──────── Source information

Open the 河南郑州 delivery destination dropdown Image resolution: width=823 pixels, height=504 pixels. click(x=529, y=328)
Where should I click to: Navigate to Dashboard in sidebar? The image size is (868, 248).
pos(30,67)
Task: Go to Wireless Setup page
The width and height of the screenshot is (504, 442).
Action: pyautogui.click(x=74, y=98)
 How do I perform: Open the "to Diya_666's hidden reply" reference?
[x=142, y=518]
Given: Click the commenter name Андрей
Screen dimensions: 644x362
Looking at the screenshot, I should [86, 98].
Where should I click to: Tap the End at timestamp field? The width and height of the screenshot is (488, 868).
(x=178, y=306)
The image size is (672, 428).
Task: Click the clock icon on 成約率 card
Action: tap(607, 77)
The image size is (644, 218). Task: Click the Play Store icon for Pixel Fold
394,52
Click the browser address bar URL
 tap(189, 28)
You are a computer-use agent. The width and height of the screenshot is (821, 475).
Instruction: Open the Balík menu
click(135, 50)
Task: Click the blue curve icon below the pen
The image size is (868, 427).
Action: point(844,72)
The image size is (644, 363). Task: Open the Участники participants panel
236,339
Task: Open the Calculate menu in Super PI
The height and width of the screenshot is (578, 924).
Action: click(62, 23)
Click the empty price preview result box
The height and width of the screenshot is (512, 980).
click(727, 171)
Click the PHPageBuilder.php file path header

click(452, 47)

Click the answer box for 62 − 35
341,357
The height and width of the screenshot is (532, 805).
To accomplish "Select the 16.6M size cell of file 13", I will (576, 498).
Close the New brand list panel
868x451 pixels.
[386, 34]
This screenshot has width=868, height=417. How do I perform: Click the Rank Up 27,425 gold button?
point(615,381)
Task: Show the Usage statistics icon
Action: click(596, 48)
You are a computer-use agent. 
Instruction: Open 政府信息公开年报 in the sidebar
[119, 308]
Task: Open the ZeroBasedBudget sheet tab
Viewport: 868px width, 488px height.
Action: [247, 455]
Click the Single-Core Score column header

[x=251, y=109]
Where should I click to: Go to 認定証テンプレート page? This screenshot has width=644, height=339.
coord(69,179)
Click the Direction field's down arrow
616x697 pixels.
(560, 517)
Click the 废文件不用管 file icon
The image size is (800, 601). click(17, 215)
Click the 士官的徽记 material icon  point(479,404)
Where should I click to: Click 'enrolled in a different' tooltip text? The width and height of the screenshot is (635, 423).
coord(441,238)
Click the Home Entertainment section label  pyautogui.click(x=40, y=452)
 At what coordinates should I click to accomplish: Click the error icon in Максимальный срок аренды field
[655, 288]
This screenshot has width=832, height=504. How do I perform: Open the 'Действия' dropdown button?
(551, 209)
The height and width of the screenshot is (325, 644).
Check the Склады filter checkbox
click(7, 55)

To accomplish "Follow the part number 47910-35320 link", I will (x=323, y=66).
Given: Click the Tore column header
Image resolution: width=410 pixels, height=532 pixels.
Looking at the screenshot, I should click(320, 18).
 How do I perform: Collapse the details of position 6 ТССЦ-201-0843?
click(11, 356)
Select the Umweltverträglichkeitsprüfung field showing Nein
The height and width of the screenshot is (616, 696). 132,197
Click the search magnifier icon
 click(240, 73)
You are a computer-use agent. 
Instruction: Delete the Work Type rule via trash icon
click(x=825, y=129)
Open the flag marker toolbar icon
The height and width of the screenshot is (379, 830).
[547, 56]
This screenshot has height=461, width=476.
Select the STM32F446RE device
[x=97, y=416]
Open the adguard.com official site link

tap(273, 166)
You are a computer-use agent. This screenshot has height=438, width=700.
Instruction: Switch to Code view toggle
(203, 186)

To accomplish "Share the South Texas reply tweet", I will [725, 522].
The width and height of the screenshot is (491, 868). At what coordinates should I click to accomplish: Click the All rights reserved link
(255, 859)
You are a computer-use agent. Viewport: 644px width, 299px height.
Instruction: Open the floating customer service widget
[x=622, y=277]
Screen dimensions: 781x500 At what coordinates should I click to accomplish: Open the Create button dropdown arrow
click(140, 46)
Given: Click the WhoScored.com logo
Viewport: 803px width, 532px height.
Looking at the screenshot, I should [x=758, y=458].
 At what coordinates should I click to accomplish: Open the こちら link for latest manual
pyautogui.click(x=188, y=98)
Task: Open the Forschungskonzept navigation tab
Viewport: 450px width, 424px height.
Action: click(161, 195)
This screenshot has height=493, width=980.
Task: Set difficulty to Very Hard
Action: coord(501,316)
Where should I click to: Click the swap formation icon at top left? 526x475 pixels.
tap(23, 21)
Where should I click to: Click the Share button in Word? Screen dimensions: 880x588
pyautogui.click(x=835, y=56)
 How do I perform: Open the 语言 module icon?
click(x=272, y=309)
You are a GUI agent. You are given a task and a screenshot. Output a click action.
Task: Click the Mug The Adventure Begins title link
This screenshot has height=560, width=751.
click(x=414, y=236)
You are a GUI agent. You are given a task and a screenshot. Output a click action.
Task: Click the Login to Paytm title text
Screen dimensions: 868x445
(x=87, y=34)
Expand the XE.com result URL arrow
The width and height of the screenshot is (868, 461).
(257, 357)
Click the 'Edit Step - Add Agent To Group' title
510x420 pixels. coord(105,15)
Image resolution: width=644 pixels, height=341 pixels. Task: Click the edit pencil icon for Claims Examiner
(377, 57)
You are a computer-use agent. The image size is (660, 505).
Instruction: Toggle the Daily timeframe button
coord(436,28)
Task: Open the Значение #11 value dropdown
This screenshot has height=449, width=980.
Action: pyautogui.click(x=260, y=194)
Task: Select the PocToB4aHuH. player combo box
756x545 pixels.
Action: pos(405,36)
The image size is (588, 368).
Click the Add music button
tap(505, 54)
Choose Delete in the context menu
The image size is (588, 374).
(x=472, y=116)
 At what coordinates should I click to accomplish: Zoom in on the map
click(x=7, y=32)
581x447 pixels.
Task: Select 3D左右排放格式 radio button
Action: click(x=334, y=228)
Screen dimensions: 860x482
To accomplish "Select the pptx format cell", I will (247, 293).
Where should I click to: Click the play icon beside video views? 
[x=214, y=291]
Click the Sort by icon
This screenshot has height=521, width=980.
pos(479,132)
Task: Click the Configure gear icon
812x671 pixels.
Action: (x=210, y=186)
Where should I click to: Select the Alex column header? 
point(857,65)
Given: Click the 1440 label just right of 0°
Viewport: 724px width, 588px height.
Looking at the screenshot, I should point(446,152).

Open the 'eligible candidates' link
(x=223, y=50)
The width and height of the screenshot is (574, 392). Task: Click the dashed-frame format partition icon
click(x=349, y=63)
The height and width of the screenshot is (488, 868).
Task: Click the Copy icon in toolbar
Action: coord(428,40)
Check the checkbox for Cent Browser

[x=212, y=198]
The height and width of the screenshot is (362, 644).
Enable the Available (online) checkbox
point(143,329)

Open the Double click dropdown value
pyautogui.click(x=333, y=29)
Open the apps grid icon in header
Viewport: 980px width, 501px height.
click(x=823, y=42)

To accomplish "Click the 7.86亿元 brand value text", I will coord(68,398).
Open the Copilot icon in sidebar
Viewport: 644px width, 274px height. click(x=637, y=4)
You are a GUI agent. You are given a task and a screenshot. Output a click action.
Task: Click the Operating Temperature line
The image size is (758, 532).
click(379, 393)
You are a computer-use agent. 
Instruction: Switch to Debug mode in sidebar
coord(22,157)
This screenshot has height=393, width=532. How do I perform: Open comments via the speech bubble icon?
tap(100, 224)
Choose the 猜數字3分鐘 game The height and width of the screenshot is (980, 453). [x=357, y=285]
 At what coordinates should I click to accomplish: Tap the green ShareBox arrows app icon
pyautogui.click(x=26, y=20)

────────────────

Task to complete
Give back every line of the listing where the word "Choose" shows up.

Completed task
Choose Delete in the context menu
Choose the 猜數字3分鐘 game The height and width of the screenshot is (980, 453). [x=357, y=285]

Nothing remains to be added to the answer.